Johnson City police officer Jim Tallmas speaks about diabetes awareness at a press conference at Bristol Motor Speedway on Friday. Photo by Nick Shepherd.
BRISTOL — Representatives of Bristol Motor Speedway, Wellmont Health System, Lilly Diabetes and the American Diabetes Association joined NASCAR Nationwide Series driver Ryan Reed Friday to tout the value of the Diabetes Alert sticker.
The event was held the day before the flag drops on the inaugural Drive to Stop Diabetes 300 presented by Lilly Diabetes at the speedway.
Wellmont developed the Diabetes Alert sticker, which is placed on a rear window and helps officers know they need to check whether a person driving erratically is having difficulties with diabetes instead of driving while impaired. The health system has partnered with law enforcement officers locally and across the state to raise awareness that such a scenario might be in play.

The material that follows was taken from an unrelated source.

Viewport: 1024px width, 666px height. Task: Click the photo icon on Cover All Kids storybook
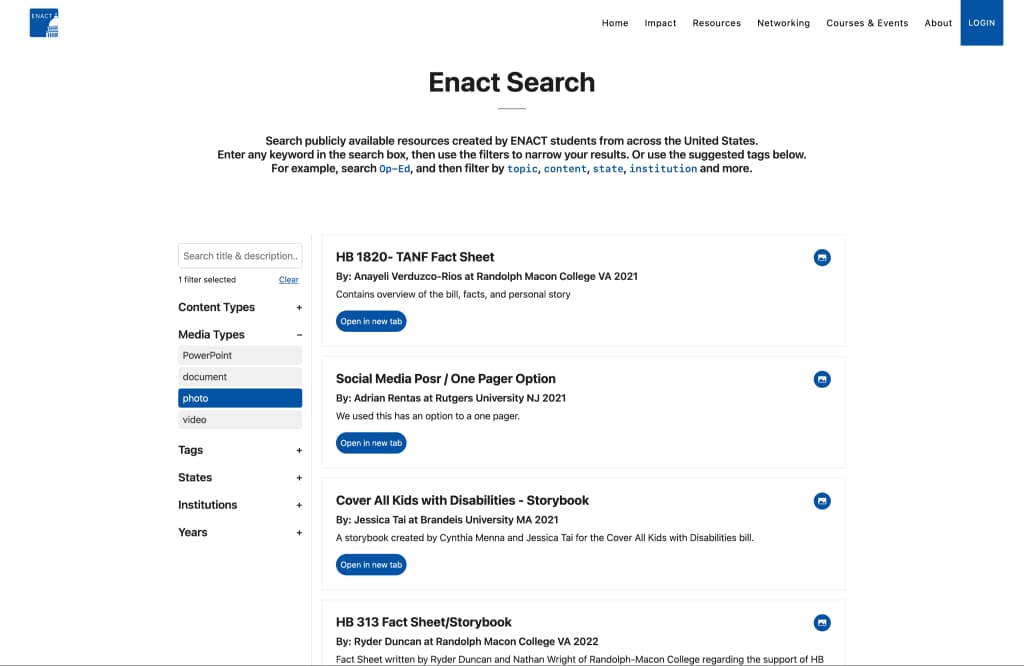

"If you have never seen the symptoms of a high- or low-blood-sugar episode in a person with diabetes, you would probably assume the individual is driving under the influence of drugs or alcohol," said Jim Perkins, director of Wellmont Diabetes Treatment Centers. "The Diabetes Alert sticker is a great way to help law enforcement identify individuals who might be prone to such an event."
The American Diabetes Association advises in addition to alerting law enforcement that a driver may have diabetes, it is important for law enforcement officers to receive training on diabetes in order to respond appropriately to diabetes emergencies. The association works to educate law enforcement agencies about diabetes and has developed several training resources, including an educational video and accompanying poster, diabetes information cards and diabetes medical alert wallet cards that can be kept in a person's vehicle.

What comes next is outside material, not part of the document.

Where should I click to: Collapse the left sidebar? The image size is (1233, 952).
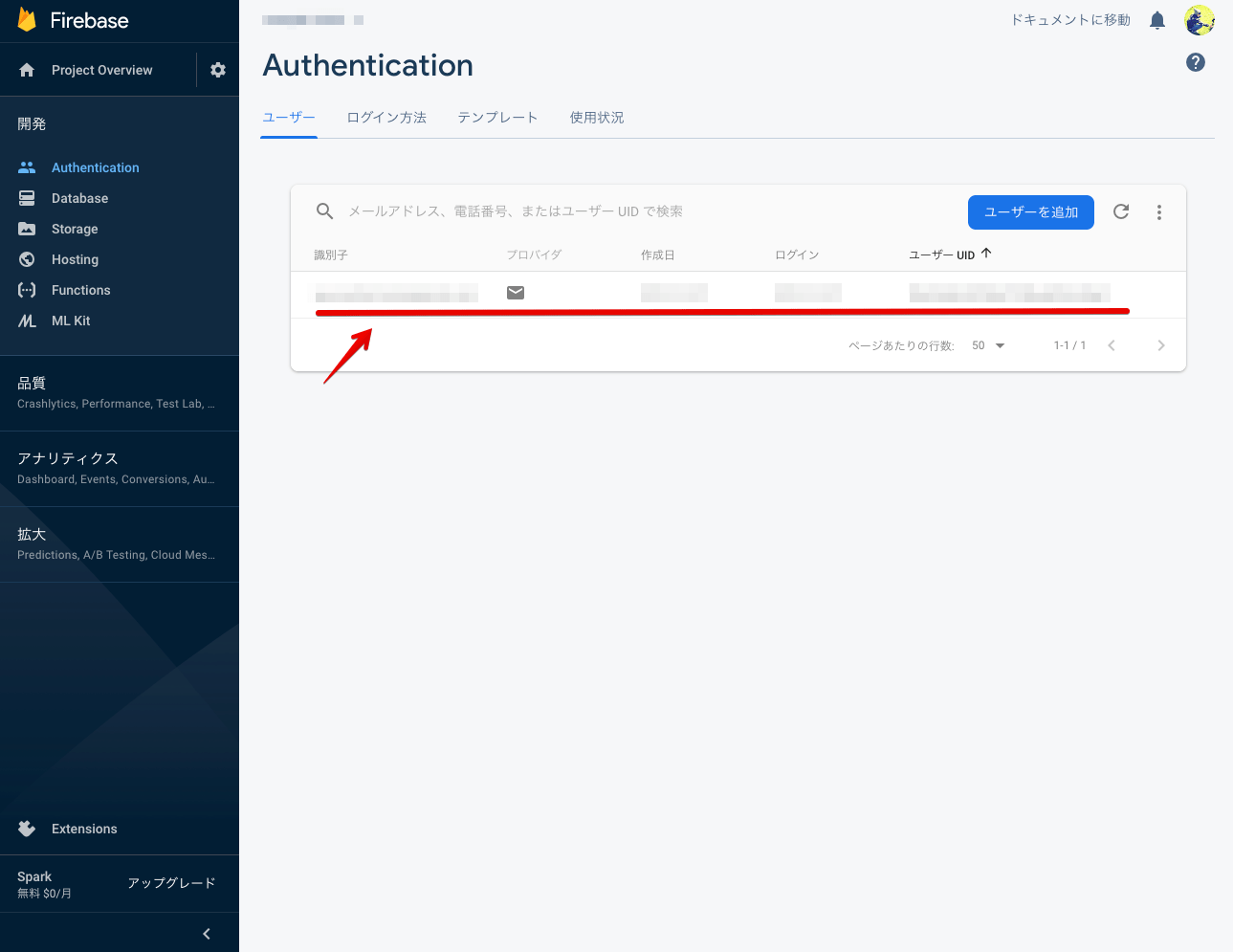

Perkins commended police departments and sheriff's departments across the state for recognizing this potential medical issue. Mark Sirois, Johnson City's police chief, said these types of cases are not as rare as one might think.

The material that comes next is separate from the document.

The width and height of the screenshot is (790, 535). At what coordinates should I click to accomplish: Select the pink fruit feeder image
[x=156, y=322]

"This has been a highly successful program that has contributed greatly to public safety and the health of motorists," Sirois said. "The Diabetes Alert sticker gives our officers important information that the driver of a vehicle pulled over or in an accident may be experiencing a diabetes emergency, and officers who respond can take necessary steps to secure medical care."
Multiple organizations put a lot of thought into the program, and appropriate safeguards were established to ensure Diabetes Alert stickers were provided to those people who needed them, Perkins said.
Stickers, which require a prescription from a physician, are available at 27 locations throughout Tennessee, which include four Wellmont hospitals and Wellmont Urgent Care in Johnson City.
Reed, who was diagnosed with type 1 diabetes when he was 17, has collaborated with the American Diabetes Association on the Drive to Stop Diabetes initiative and is the driver of the No. 16 Drive to Stop Diabetes presented by Lilly Diabetes Ford Mustang in the NASCAR Nationwide Series. He said he appreciates Wellmont and police agencies working together to establish and grow the sticker program. Reed has to take precautions to control his diabetes on and off the track and knows the potential health problems when something is amiss.
"As a professional driver living with diabetes, I know the dangers of having a high- or low-blood-sugar episode while behind the wheel," Reed said.
"I have systems in place to deal with such an event during a race, including sources of fast-acting sugar in my car and a member of my pit crew who is trained to give me an insulin injection at a pit stop.
"However, most drivers with diabetes don't have that luxury. That's why the Diabetes Alert sticker is such a valuable tool to ensure no time is wasted in getting a person with diabetes the help they need in the event of such an episode."